On an almost daily basis now, we’re hearing about global supply chains inching ever closer to a breaking point. Those of us outside of industry haven’t spent our lives worrying or thinking about supply chains, much less using those two words in everyday conversation. But supply chain issues are everyday reality right now.
At the paint store this morning, I asked the store manager about the half-empty shelves. “We can’t get product,” he said. “Only a couple of companies in the world supply the core ingredients that make paint, and they’re all backed up. It’s a global issue.”
The owner of a local car dealership told me last week that he has only six new cars on his lot. Six! In pre-pandemic times, he could count on having around 300 at any given time. Shoes and electronics, many of them made in Asia, are just the tip of the iceberg for brewing consumer shortages.
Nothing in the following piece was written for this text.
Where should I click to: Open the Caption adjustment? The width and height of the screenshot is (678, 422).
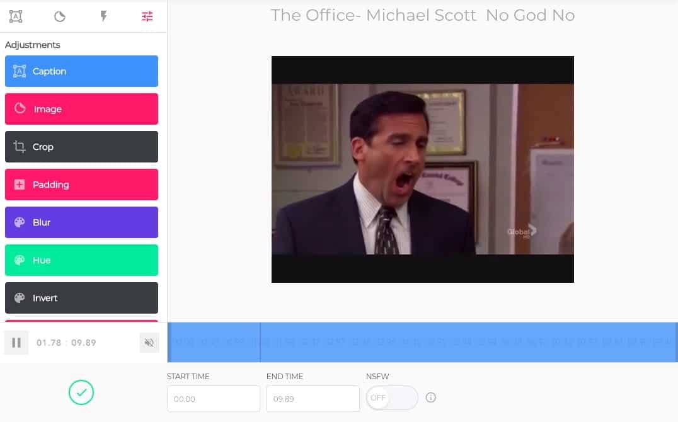pos(81,71)
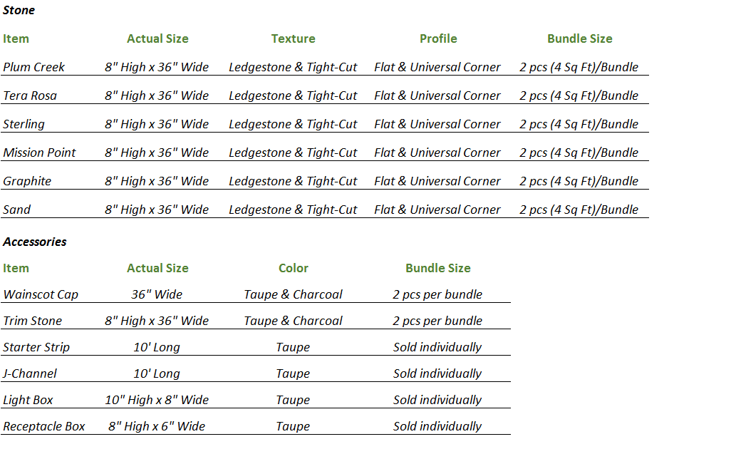This screenshot has height=449, width=736.
Task: Click the Accessories section heading
Action: (35, 242)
All kinds of factors are to blame. The pandemic has wreaked havoc at every level, of course. Weather events, like hurricanes in the Gulf, have done the supply chain no favor. COVID-19 deaths have inflicted a heavy toll on longshore, dock, and warehouse workers. Labor shortages have hit every industry. Ports are clogged with international vessels waiting weeks to unload. Key industries that allow the global supply chain to function – cargo terminals, railroads, oceangoing vessels, trucking, warehouses – are not collaborating. It’s a mess. And higher prices are the unavoidable result.
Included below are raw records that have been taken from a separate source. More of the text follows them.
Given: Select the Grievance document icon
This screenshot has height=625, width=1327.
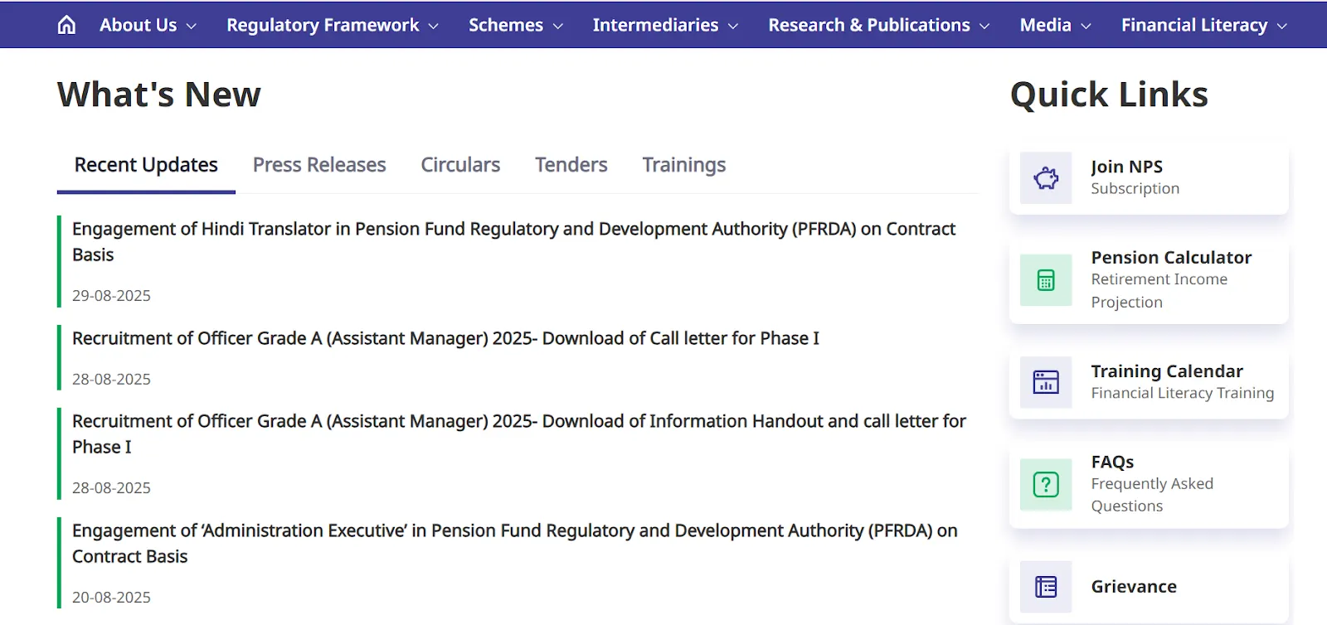Looking at the screenshot, I should [x=1044, y=586].
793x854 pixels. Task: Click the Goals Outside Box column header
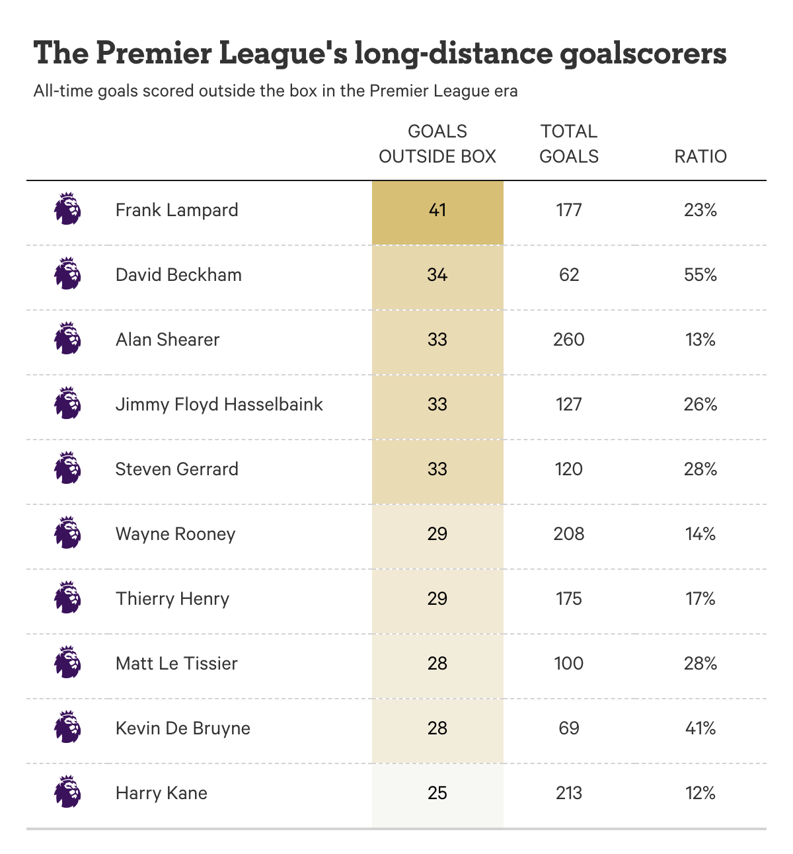pyautogui.click(x=437, y=144)
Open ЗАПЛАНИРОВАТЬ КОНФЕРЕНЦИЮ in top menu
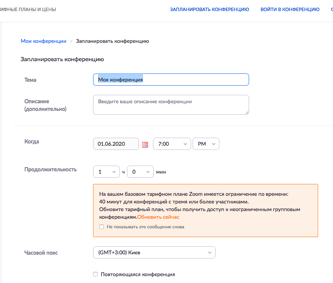Viewport: 333px width, 283px height. (209, 9)
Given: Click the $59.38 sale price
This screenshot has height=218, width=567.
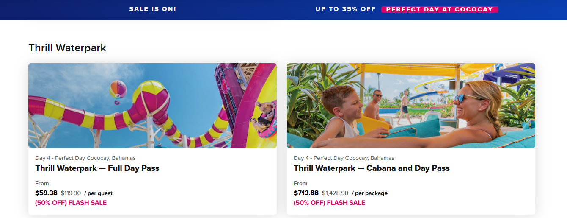Looking at the screenshot, I should pyautogui.click(x=46, y=193).
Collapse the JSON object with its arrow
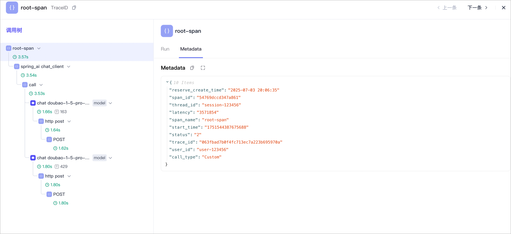 167,82
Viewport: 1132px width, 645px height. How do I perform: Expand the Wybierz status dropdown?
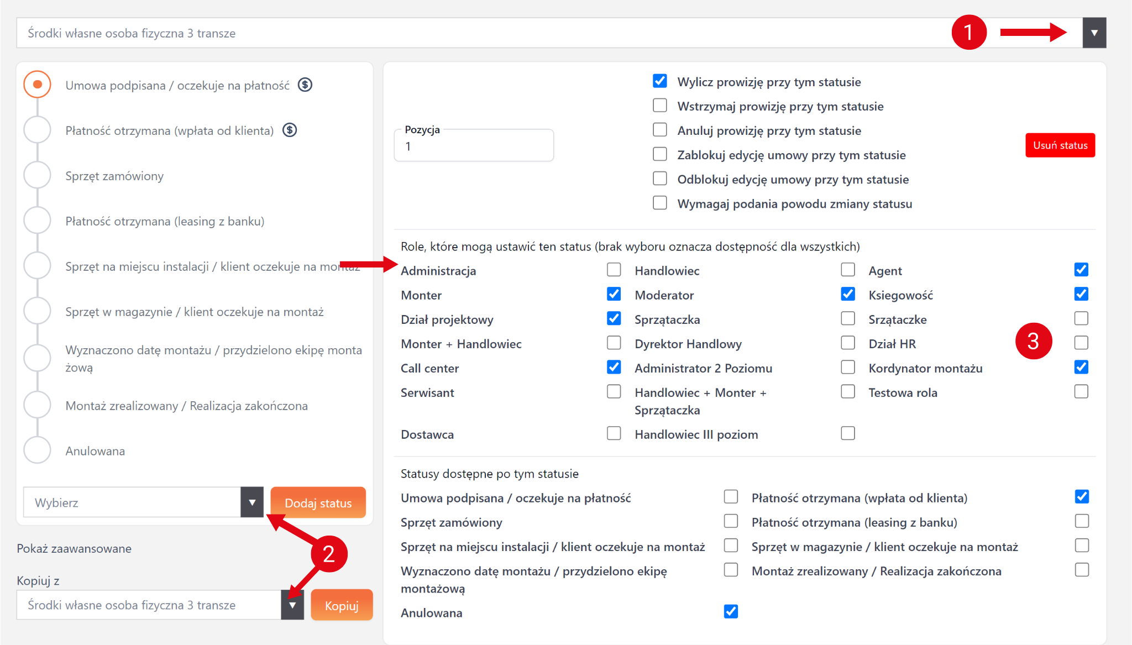click(252, 502)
Although I’ve paid little attention to supply chains in the past, and have little to contribute to realigning them in the present, it occurs to me that the term is not irrelevant to my faith. On a spiritual level, which is supposed to be more important to me than my consumer existence, I rely on God supplying me with grace and mercy, not to mention breath, every single day. If I take to heart the significance of that supply I receive, I know what I’m supposed to do. I’m supposed to move it along – in chain fashion – to other people. In other words, there’s no reason for me not to supply other people with more love, more encouragement, more considerate speech, and more understanding than they may be feeling in whatever state their current frustration, fear, or impatience finds them. And the same goes for you.
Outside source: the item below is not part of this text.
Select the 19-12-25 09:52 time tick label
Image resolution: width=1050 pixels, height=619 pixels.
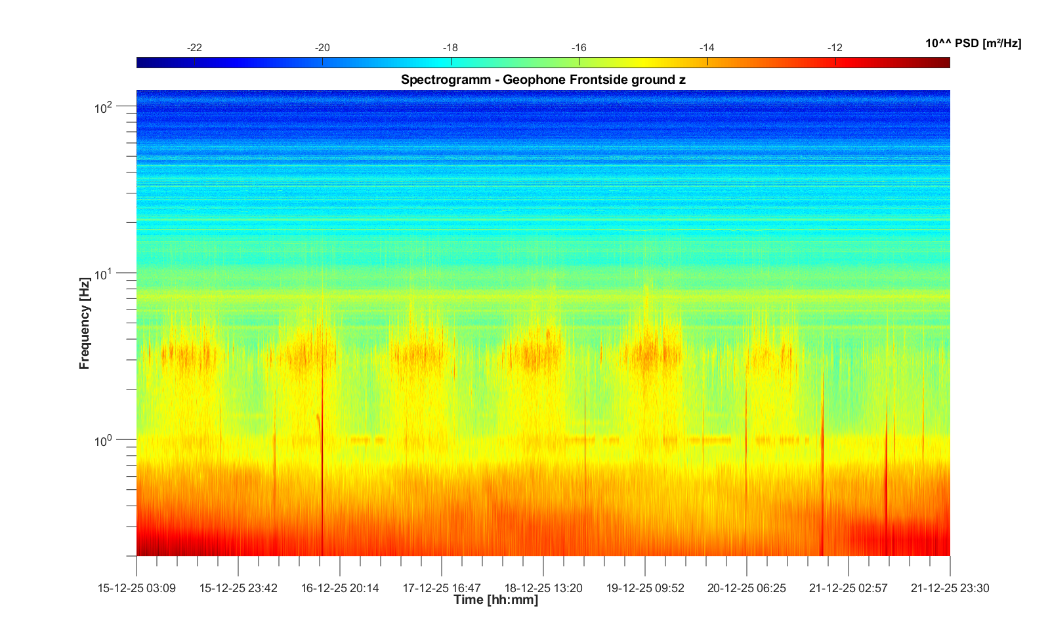pos(645,588)
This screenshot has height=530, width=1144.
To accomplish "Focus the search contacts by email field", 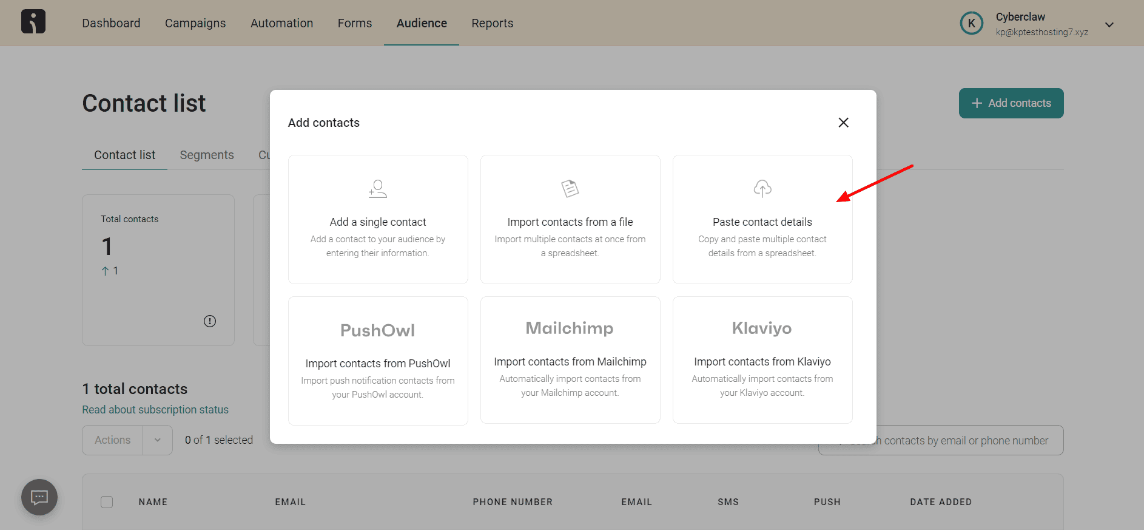I will tap(964, 441).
Together, we are part of the supply chain of God’s presence in the world. If that supply chain gets congested or snarled or broken, we have only ourselves to blame. Higher prices won’t result. Only disappointment for God and new questions about how faithful we really are to the Lord who supplies our lives with SO much.
2 Comments on “Supply chain issues”
Peter just this week there was a news program addressing these very issues. Leadership representing the trucking industry in the US, United Kingdom, and Europe were all on the same page in regard to the challenges their industry is facing. So this situation will be with us as long as the Covid pandemic affects communities and countries. Thank you for reminding us of those elements of our faith that are not affected
by shortages. I am thankful for the many avenues the mercy and grace of the Lord weaves into my life. Right now I am thinking of the upcoming Golden Agers Event and hope many can turn out for it. Our friend Elmira dearly loved and looked forward to attended each year.
Great analogy Peter. As someone working in the supply chain industry these past few years have certainly cast a spotlight on what most people take for granted each day. Paper towels and Christmas trees might be in short supply, although a few things that never go low on stock is sharing gods love and never failing support.